Reliability and Data Density in High Capacity Color Barcodes


Marco Querini, Giuseppe F. Italiano




2D color barcodes have been introduced to obtain larger storage capabilities than traditional black and white barcodes. Unfortunately, the data density of color barcodes is substantially limited by the redundancy needed for correcting errors, which are due not only to geometric but also to chromatic distortions introduced by the printing and scanning process. The higher the expected error rate, the more redundancy is needed for avoiding failures in barcode reading, and thus, the lower the actual data density. Our work addresses this trade-off between reliability and data density in 2D color barcodes and aims at identifying the most effective algorithms, in terms of byte error rate and computational overhead, for decoding 2D color barcodes. In particular, we perform a thorough experimental study to identify the most suitable color classifiers for converting analog barcode cells to digital bit streams. To accomplish this task, we implemented a prototype capable of decoding 2D color barcodes by using different methods, including clustering algorithms and machine learning classifiers.

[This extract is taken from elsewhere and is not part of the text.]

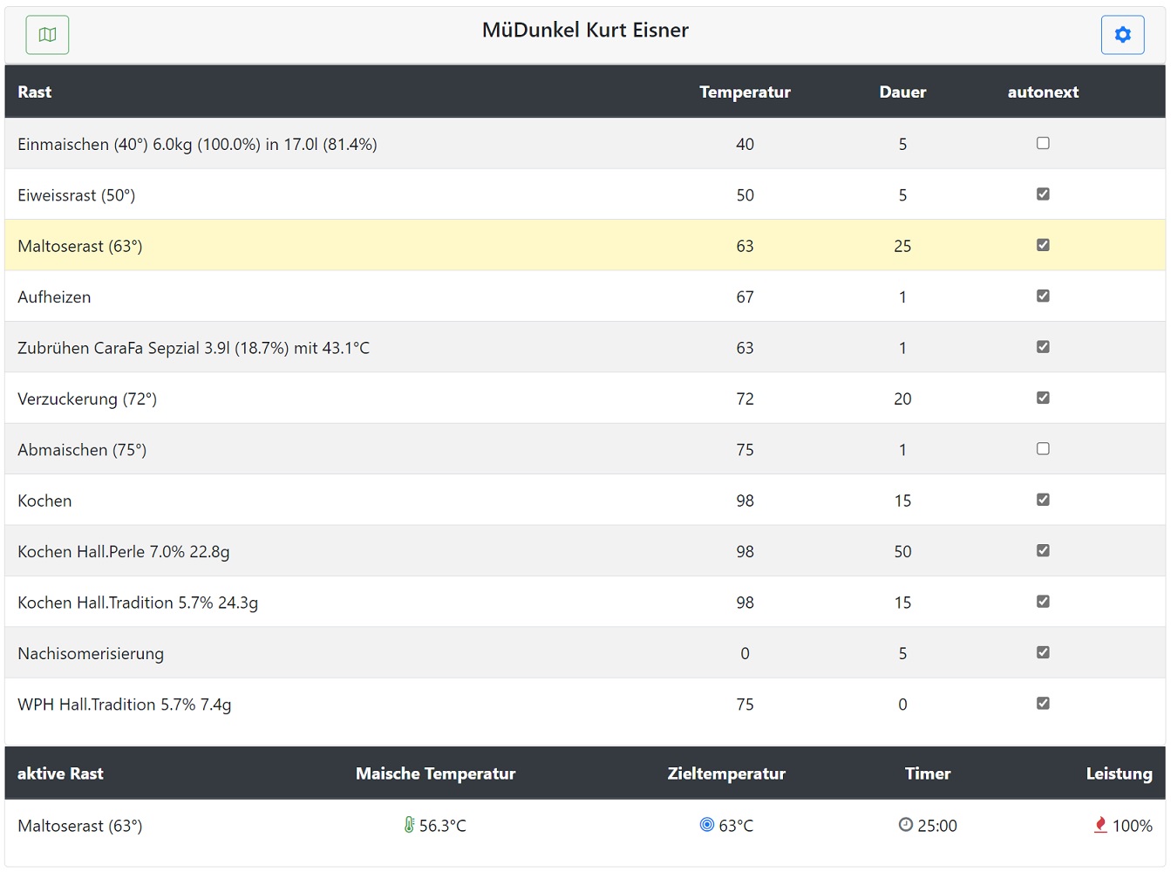This screenshot has width=1171, height=872.
Task: Enable autonext for Abmaischen step
Action: tap(1043, 449)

We show that, even if state-of-art methods for color classification could be successfully used for decoding color barcodes in the desktop scenario, there is an emerging need for new color classification methods in the mobile scenario. In desktop scenarios, our experimental findings show that complex techniques, such as support vector machines, does not seem to pay off, as they do not achieve better accuracy in classifying color barcode cells. The lowest error rates are indeed obtained by means of clustering algorithms and probabilistic classifiers. From the computational viewpoint, classification with clustering seems to be the method of choice. In mobile scenarios, simple and efficient methods (in terms of computational time) such as the Euclidean and the K-means classifiers are not effective (in terms of error rate), while, more complex methods are effective but not efficient. Even if a few color barcode designs have been proposed in recent studies, to the best of our knowledge, there is no previous research that addresses a comparative and experimental analysis of clustering and machine learning methods for color classification in 2D color barcodes.